• Exercise goal
Which lines in the entries below contain the string "will"? Show each of them in full.
======== Records for processing ========
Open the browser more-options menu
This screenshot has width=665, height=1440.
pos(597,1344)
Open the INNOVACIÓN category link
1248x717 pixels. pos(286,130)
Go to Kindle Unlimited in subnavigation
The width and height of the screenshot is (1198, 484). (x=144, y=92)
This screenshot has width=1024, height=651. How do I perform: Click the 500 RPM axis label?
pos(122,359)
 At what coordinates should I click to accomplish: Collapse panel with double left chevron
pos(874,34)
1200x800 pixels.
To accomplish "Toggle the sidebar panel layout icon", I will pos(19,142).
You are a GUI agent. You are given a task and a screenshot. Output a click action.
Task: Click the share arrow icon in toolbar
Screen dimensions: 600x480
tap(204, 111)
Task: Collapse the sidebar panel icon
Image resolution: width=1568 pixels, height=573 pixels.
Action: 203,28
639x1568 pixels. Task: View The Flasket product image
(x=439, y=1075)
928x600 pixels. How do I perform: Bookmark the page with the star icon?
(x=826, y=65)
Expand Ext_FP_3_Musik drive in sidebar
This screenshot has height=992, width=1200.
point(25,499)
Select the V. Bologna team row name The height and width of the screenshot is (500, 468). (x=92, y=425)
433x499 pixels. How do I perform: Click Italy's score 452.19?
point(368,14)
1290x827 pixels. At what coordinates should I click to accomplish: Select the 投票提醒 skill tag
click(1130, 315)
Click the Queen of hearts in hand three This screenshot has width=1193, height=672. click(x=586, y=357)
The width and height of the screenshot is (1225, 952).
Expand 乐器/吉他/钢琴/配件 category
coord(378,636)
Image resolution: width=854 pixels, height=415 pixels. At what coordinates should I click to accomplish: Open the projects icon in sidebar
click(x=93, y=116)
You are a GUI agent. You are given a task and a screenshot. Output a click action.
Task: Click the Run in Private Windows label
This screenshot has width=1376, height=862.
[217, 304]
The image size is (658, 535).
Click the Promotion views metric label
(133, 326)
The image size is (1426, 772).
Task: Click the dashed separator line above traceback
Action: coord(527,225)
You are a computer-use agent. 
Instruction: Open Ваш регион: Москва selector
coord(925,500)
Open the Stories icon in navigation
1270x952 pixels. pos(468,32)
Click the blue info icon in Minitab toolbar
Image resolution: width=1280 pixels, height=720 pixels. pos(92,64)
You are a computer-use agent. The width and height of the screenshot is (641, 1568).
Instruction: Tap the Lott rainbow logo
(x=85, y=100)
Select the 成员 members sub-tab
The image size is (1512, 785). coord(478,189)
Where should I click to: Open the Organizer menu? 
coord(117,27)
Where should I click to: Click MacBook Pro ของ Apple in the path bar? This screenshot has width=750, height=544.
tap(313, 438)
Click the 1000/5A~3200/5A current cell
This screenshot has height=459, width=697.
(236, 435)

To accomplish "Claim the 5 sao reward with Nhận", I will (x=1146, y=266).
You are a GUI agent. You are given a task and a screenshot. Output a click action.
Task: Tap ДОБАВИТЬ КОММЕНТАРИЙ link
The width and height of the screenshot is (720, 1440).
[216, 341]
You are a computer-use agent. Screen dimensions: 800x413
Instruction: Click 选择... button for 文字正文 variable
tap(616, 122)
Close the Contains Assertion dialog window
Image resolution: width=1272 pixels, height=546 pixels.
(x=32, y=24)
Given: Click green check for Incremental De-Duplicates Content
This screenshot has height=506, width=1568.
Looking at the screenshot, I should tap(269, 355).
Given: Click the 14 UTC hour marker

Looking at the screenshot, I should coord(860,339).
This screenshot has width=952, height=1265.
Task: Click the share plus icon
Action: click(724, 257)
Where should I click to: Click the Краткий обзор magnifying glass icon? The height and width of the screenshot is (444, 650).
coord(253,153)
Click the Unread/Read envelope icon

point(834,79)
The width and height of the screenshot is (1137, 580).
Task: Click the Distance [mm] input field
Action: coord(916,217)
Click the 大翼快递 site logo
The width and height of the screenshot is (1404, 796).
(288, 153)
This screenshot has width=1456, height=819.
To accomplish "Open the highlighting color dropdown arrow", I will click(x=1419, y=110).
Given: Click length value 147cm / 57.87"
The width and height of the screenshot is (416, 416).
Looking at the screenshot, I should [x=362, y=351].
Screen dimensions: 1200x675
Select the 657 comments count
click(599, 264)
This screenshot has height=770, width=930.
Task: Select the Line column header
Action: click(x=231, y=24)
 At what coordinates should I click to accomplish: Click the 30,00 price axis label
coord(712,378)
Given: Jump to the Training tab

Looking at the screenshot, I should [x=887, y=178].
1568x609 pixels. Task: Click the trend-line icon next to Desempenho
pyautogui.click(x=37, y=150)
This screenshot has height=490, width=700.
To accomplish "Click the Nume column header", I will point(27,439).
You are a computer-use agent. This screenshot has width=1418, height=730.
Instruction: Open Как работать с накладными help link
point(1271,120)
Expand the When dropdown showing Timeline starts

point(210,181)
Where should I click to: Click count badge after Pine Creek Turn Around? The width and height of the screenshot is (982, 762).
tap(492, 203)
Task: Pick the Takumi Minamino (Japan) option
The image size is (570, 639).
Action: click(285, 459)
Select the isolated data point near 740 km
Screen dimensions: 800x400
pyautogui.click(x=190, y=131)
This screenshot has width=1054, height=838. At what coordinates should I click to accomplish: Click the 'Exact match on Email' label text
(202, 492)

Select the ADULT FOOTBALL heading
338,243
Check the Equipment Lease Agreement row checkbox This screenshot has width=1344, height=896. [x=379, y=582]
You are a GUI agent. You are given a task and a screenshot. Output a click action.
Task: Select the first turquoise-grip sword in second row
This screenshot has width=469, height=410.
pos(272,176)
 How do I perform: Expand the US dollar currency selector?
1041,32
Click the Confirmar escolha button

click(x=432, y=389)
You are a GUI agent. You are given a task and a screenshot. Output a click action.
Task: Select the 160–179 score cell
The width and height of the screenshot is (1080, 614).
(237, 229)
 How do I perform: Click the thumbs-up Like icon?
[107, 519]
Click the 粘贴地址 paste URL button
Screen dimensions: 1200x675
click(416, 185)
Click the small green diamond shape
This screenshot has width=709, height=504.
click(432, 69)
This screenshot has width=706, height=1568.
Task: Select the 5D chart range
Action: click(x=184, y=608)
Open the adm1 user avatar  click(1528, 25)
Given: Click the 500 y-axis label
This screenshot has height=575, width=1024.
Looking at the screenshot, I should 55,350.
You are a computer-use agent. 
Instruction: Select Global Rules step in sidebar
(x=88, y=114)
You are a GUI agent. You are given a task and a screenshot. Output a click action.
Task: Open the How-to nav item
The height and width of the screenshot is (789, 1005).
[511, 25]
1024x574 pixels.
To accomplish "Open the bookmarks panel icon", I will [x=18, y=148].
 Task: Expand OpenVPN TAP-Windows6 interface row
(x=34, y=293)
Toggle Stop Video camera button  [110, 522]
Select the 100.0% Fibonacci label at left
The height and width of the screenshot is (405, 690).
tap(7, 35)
========
• Solution to this problem
To accomplish "Toggle the sidebar panel layout icon", I will pos(19,142).
To accomplish "Claim the 5 sao reward with Nhận", I will (x=1146, y=266).
To accomplish "Open the highlighting color dropdown arrow", I will click(x=1419, y=110).
To accomplish "Click the Nume column header", I will point(27,439).
To accomplish "Open the bookmarks panel icon", I will [x=18, y=148].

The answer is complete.